The U.S. Fifth Circuit Court of Appeals decided a case of great importance to companies unsure of whether their workers may be Jones Act seamen, entitled to a jury trial against their employer for injuries sustained on the job, or shore-based workers covered by state workers' compensation regimes, or those hybrid waterfront workers covered by the federal Longshore and Harbor Workers Compensation Act (the “Longshore Act”).
In the case of Grab v. Boh Brothers Constr. Co., No. 11-30606 (5th Cir., Jan. 4, 2013), the court considered the status of two iron workers severely injured during the reconstruction of the I-10 bridge over Lake Pontchartrain in Louisiana and held that they were “seaman” entitled to the protections of the Jones Act, 46 U.S.C. § 30104.

The case is notable because both plaintiffs were land-based iron workers, responsible for erecting steel girders on the bridge. They traveled to and from the job site by crewboat and returned home each night. They were injured one evening when their crewboat allided with a survey tower erected on the lake to assist in the bridge work.

In affirming the courts below (two cases were consolidated from district court decisions), the Fifth Circuit found that the plaintiffs performed their work from the deck of a crane barge, the BIG MAC, as the crane lifted girders up to the bridge. The court further found that the plaintiffs assisted in the “navigation” of the barge, such as it was, as the barge shifted locations beneath the bridge with the assistance of the tugboat.

In reaching its decision, the court cited the U.S. Supreme Court decision of Chandris, Inc. v. Latsis, 515 U.S. 347 (1995), which held that, to be defined as a “seaman,” the worker must contribute to the functioning of the vessel, and second, the worker’s connection to the vessel must be “substantial in terms of both its duration and nature.” The Fifth Circuit held that the BIG MAC was a vessel in navigation, and that the plaintiffs assisted with its mission, i.e., the reconstruction of the bridge. Further, the court held that the plaintiffs' tenure aboard the BIG MAC was contemplated to be substantial in its duration because they were scheduled to work aboard the barge for the duration of the job.

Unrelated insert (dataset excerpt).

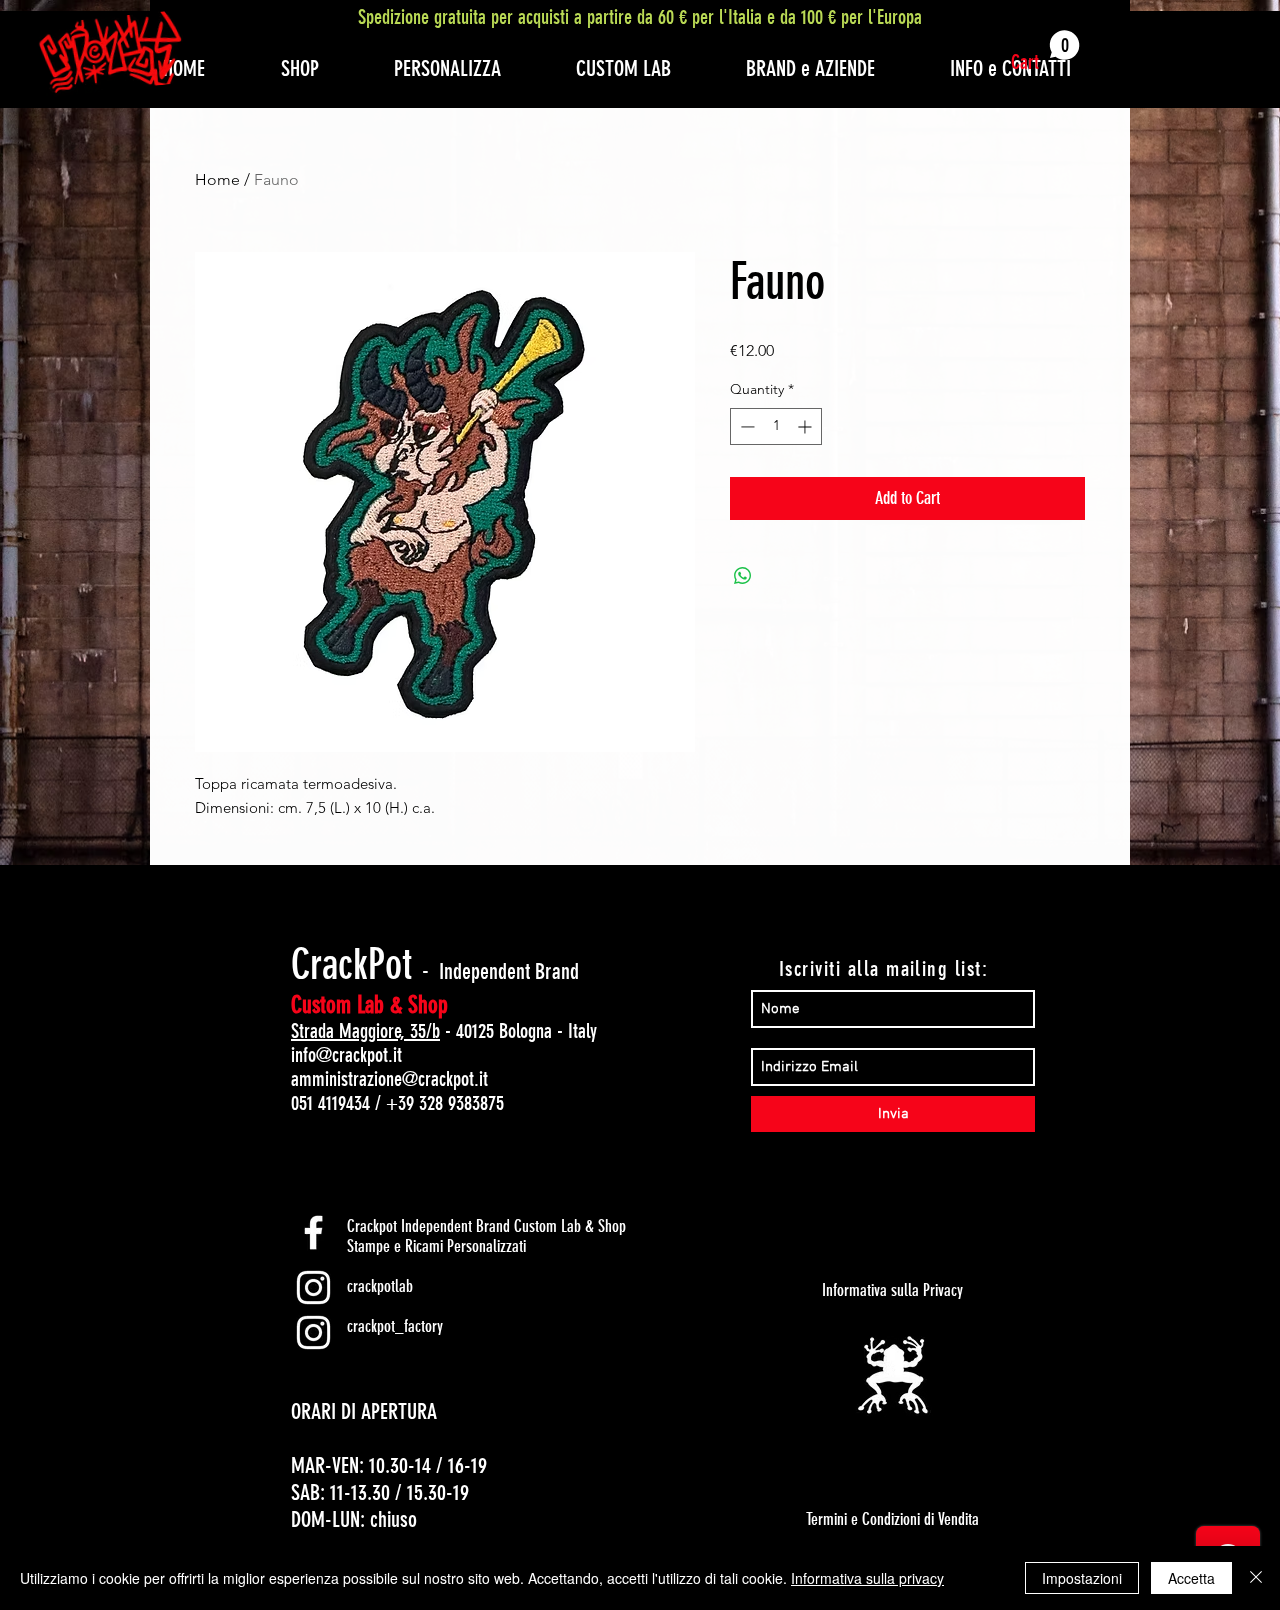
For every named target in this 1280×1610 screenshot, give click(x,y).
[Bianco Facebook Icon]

It should be noted that this holding is consistent with other Fifth Circuit decisions but is completely at odds with the cases out of the U.S. Ninth Circuit Court of Appeals which persuasively distinguish these workers from “seamen” entitled to the protections of the Jones Act. See, e.g., Cabral v. Healy Tibbits Builders, 128 F.3d 1289, 1293 (9th Cir. 1997); Gipson v. Kajima Eng'g & Constr., Inc., 1999 U.S. App. LEXIS 5378 (9th Cir. 1999); Heise v. Fishing Co. of Alaska, Inc., 79 F.3d 903 (9th Cir. 1996). The Fourth Circuit Court of Appeals, which embraces the coastal states from Maryland to South Carolina, is without an opinion on point. Accordingly, depending on where the job is, the barge-based construction worker might a “seaman” with a lawsuit or he might be construction worker with none.